The reason for my listing the above is that we have an extant text of the ordination rite of deaconesses dating back to the 8th century, and on each of these points of difference, the rite has the characteristics of an ordination to major orders. The ordination of a deaconess takes place within the Divine Liturgy (at the same point as that of a deacon), inside the altar, the divine grace is invoked, two ordination prayers are used, and the deaconess receives Communion inside the altar, receiving the chalice from the hands of the bishop and replacing it herself upon the Holy Table. This last point is itself significant for, as anybody familiar with altar service will know, the minor clergy, (with the exception of the subdeacon), are not permitted to touch the Holy Table or to lay anything upon it. The rite also mentions the vesting of the new deaconess in the diaconal orar (stole).
This certainly gives a different impression from what is often heard, which is that the female diaconate was a minor order and in no way comparable to that of the deacon. However, before we are too hasty in drawing firm conclusions from this - especially the temptation present within certain quarters to suggest that all major orders at one time included women - it should be pointed out that, while there is every mark of major orders here, there are also differences between this rite and the rite for the ordination of deacons.
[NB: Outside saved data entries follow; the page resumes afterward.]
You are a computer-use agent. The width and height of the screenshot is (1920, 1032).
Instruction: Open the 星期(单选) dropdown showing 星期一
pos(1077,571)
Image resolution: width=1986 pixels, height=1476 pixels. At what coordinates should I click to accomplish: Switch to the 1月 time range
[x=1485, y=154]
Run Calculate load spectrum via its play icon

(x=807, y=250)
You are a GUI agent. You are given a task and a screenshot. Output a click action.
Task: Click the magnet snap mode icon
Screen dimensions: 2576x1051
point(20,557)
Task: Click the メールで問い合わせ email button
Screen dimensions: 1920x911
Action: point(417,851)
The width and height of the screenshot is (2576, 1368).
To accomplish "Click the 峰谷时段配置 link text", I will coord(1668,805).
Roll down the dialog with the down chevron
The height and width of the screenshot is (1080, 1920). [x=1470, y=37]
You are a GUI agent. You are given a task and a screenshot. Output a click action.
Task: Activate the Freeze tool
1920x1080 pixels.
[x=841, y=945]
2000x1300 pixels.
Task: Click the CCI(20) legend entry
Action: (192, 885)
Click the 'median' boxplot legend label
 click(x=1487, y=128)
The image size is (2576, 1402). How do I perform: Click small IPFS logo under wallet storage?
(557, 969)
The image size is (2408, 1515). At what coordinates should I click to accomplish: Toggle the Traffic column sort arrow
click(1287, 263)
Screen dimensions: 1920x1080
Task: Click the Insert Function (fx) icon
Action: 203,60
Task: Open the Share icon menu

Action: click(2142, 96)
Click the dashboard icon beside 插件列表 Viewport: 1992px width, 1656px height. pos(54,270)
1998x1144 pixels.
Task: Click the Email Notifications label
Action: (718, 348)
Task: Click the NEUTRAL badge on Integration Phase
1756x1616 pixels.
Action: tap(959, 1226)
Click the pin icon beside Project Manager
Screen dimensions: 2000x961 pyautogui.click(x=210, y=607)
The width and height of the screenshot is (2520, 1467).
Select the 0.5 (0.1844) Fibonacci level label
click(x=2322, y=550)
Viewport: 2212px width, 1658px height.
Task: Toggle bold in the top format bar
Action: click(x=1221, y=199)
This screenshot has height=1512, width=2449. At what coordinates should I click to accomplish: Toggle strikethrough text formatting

Here, for instance, is the invocation of the divine grace from the ordination of a deaconess:
The divine grace, which always heals that which is infirm, and supplies that which is lacking, ordains N., beloved of God, to be a deacon. Therefore, let us pray for her, that the grace of the All-Holy Spirit may come upon her.You will notice that there is no reference to the candidate for ordination already being a subdeacon. It appears to be assumed that she is a laywoman being ordained directly to this order. For no other order do we have any parallel rite such as this for a female equivalent, so it appears that the order of deaconess does indeed stand alone and is not part of a progression through the orders.
Secondly, while two ordination prayers are used, they are not the same prayers as those used to ordain a deacon.
The third, and most significant, difference concerns the "Dance of Isaiah". In major ordinations, the candidate is led around the Holy Table three times, each time prostrating himself before it and the bishop, and venerating it by kissing its four horns. This symbolises his marriage to the service of the Holy Mysteries at the Table and it draws on the imagery of the similar threefold circling of the marriage table by the bride and bridegroom at the wedding service. In fact, the same hymns are sung on both occasions. This is entirely absent from the rite for the ordination of a deaconess, indicating that this ordination is not to service in the altar. This limitation also seems to be hinted at in the second of the ordination prayers, quoted at the beginning of this post, which says that women offer themselves to serve in God's holy house, "insofar as is meet".
I'm not sure that we can draw any definite conclusions from an ordination rite in isolation from other scriptural, historical, and doctrinal study, and I would resist any temptation to do so, but I do think that this is an interesting exercise to challenge many preconceptions that we may hold and assumptions that we may make.
The text of the ordination rite that I have appears in Women and the Priesthood, edited by Fr Thomas Hopko. It includes interesting perspectives from Orthdodox writers and is well worth a read.